What to Read First: Brite’s work is very diverse, and many novels can be considered stand-alone. Depending on where your interests rank, if you’re big on vampires, I would recommend Lost Souls, or if you’re more into short story collections, start with Wormwood. Drawing Blood is also a great place to start.
For a more complete bibliography, visit this link:
Lost Souls (1992, Dell)
Wormwood (short story collection) (1993, Dell)
Drawing Blood (1993, Dell)
Exquisite Corpse (1996, Touchstone)
Wrong Things (with Caitlin R. Kiernan) (2001, Subterranean Press)
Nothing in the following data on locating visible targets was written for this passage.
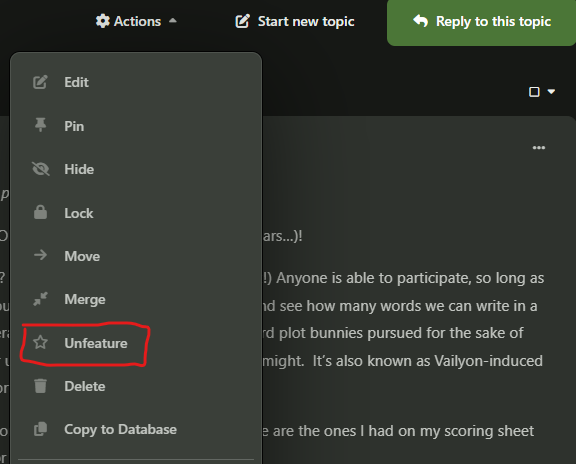The height and width of the screenshot is (464, 576).
Task: Click the Edit pencil icon
Action: tap(40, 82)
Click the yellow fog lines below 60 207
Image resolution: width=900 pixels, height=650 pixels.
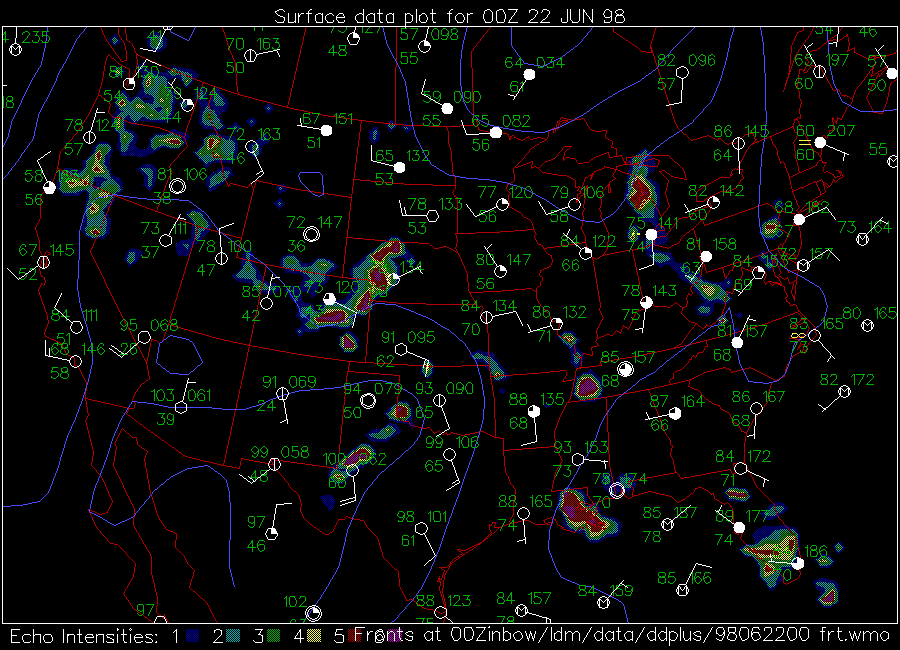click(805, 144)
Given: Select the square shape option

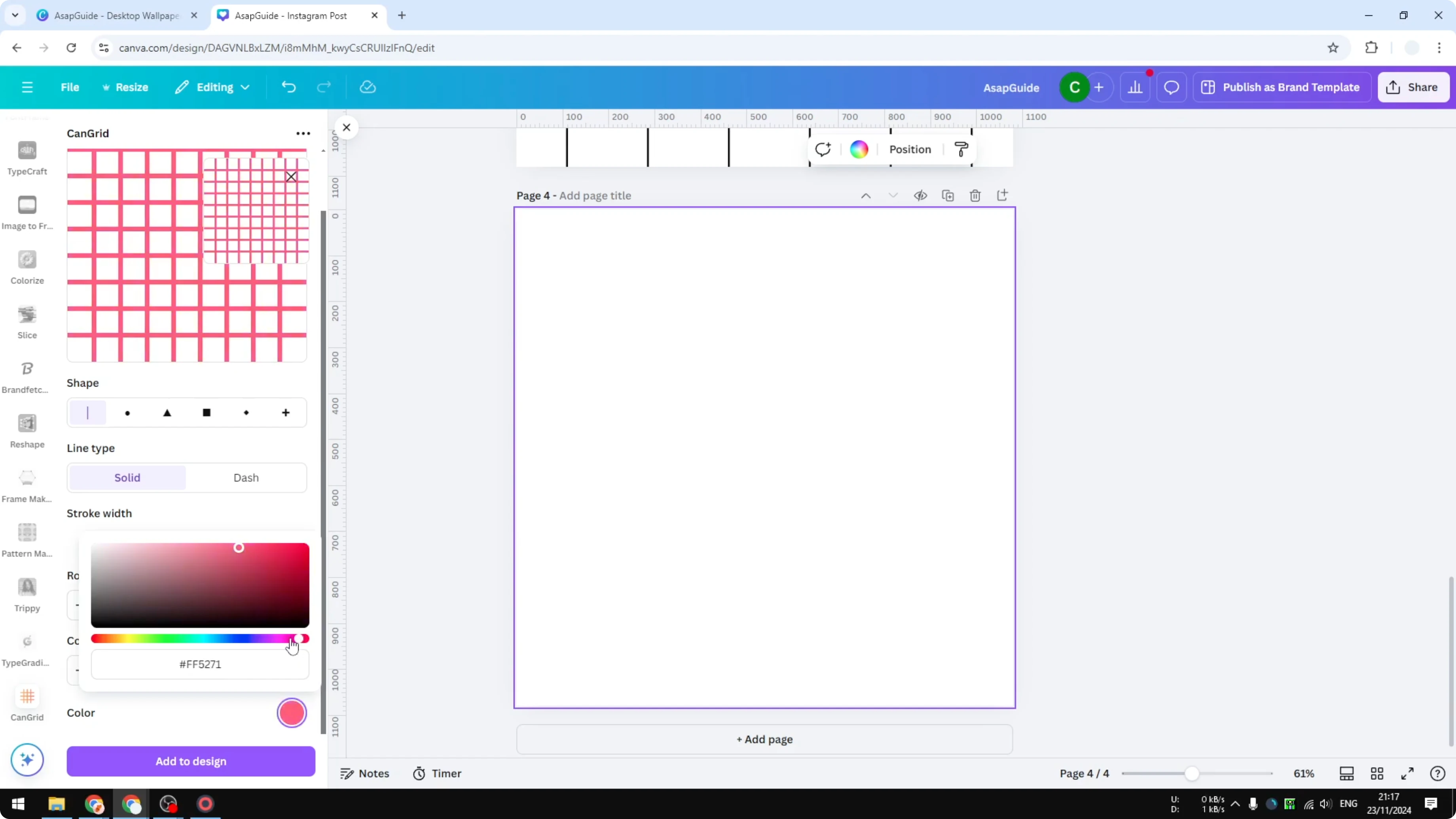Looking at the screenshot, I should [207, 413].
The Devil You Know (short story collection) (2003, Gauntlet Press)
Liquor (2004, Three Rivers Press)
Prime (2005, Three Rivers Press)
Soul Kitchen (2006, Three Rivers Press)
* Born Melissa Ann Brite
* Native of New Orleans, Louisiana
* Has done a Crow-inspired take off set in New Orleans called The Crow: The Lazarus Heart (1999, Harper Entertainment)
* Loves UNC basketball and is a huge fan of the football team the New Orleans Saints
* Passionate about rescuing cats
* Became one of the first New Orleanians that began to re-populate the city after the devastation of Hurricane Katrina
* First story was written (dictated into a tape recorder) at the age of 3 and started submitting stories at the age of 12
* Fan of John Kennedy O’Toole, J.D. Salinger, and Neil Gaiman, among many others
* Wrote a biography of rock singer Courtney Love
* Wrote an interesting and morbid eulogy for William Burroughs
* First published short story was “Optional Music for Voice and Piano,” published in THE HORROR SHOW (which became defunct in 1988)
* Edited collections Love in Vein (1994, Harper Prism) and Love in Vein II (1997, Harper Prism)
* Has been nominated for a slew of major awards for horror and fantasy fiction, including the Bram Stoker Award, the Lambda Award,
* Won an International Horror Guild Award for Best Anthology for Love in Vein
* For a complete award bibliography, visit this link
Current projects: Sadly, Poppy Z. Brite has taken a hiatus from producing new material for the time being.